Cardlytics, Inc. (NASDAQ:CDLX) Q1 2024 Earnings Call Transcript May 8, 2024
Cardlytics, Inc. isn’t one of the 30 most popular stocks among hedge funds at the end of the third quarter (see the details here).
Operator: Good day and thank you for standing by. Welcome to the Cardlytics Earnings Conference Call. At this time, all participants are in a listen-only mode. After the speaker’s presentation, there will be a question-and-answer session. [Operator Instructions] Please be advised that today’s conference is being recorded. I would now like to hand the conference over to your first speaker today, Nick Lynton.
Nick Lynton: Good evening and welcome to the Cardlytics first quarter 2024 financial results call. Before we begin, let me remind everyone that today’s discussion will contain forward-looking statements based on our current assumptions, expectations, and beliefs, including expectations regarding our future financial performance and results, including, for the second quarter of 2024, our capital structure and various product initiatives and improvements. For a discussion of the specific risk factors that could cause our actual results to differ materially from today’s discussion, please refer to the Risk Factors section of the company’s 10-Q for the quarter ended March 31st, 2024, which has been filed with the SEC. Also during this call, we will discuss non-GAAP measures of our performance.
GAAP financial reconciliations and supplemental financial information are provided in the press release issued today and the 8-K that has been filed with the SEC, which you can find on the Investor Relations section of the Cardlytics website. Today’s call is available via webcast and a replay will also be available on our website. Joining us on the call today is Cardlytics’ CEO, Karim Temsamani; and CFO, Alexis DeSieno. Following their prepared remarks, we’ll open the call to your questions. With that said, let me turn the call over to Karim.

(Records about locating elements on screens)

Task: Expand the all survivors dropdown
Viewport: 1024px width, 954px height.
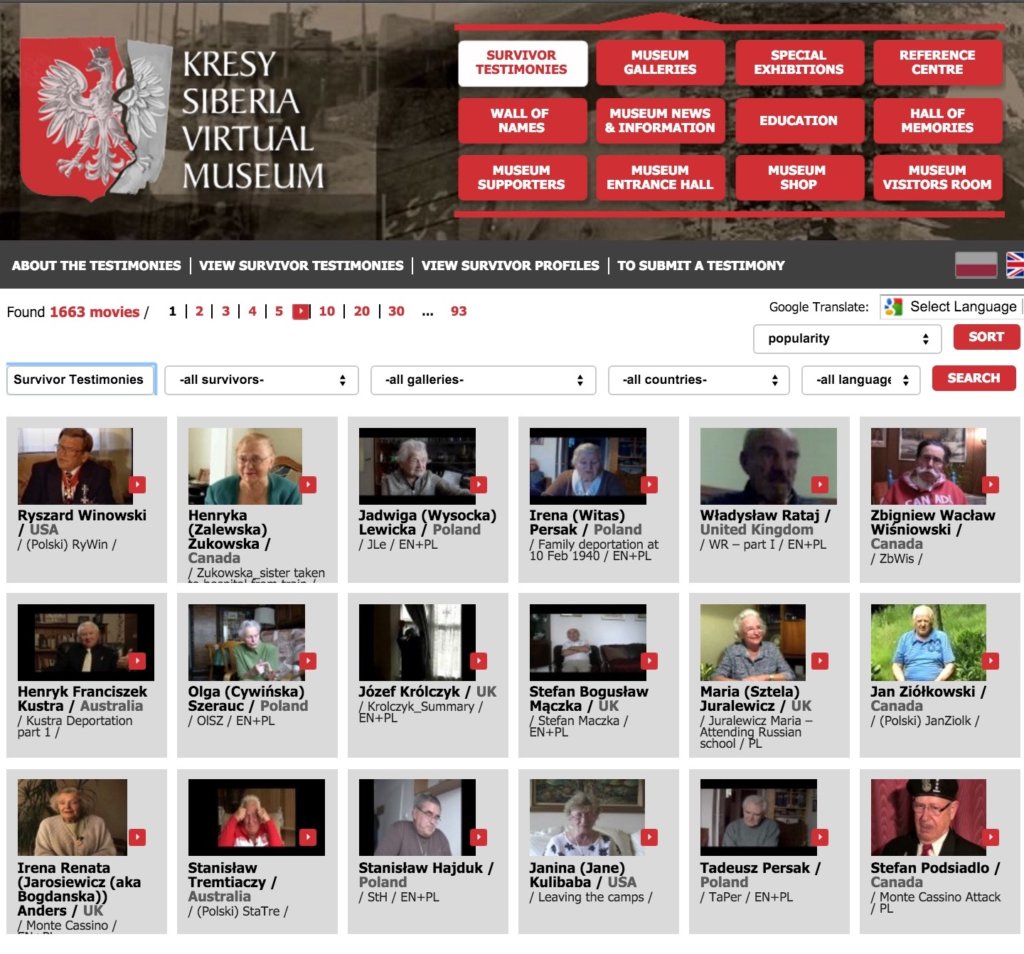Action: point(261,380)
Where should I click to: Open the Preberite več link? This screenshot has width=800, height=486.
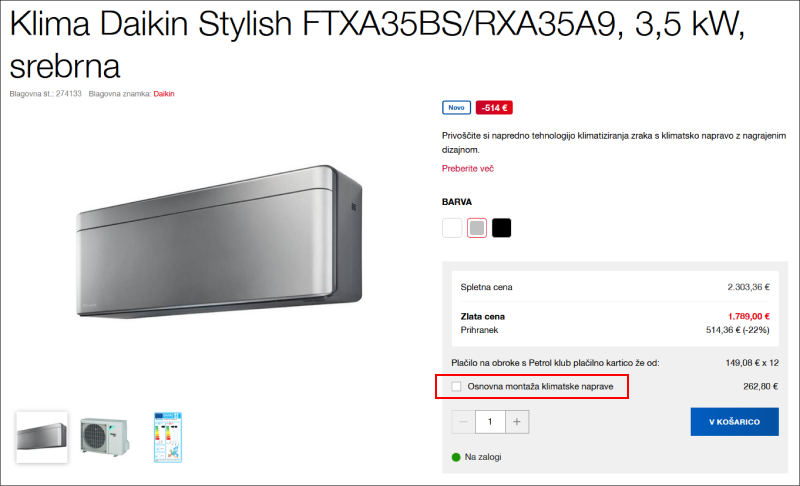click(468, 169)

Written problem 1 — In the earnings call transcript, who is named as the CFO of Cardlytics?
Written problem 2 — Output every line of the records word for word, but leave out the pictures.

Worked solution 1 — Alexis DeSieno

Worked solution 2 —
Task: Expand the all survivors dropdown
Viewport: 1024px width, 954px height.
Action: point(261,380)
Where should I click to: Open the Preberite več link? This screenshot has width=800, height=486.
click(468, 169)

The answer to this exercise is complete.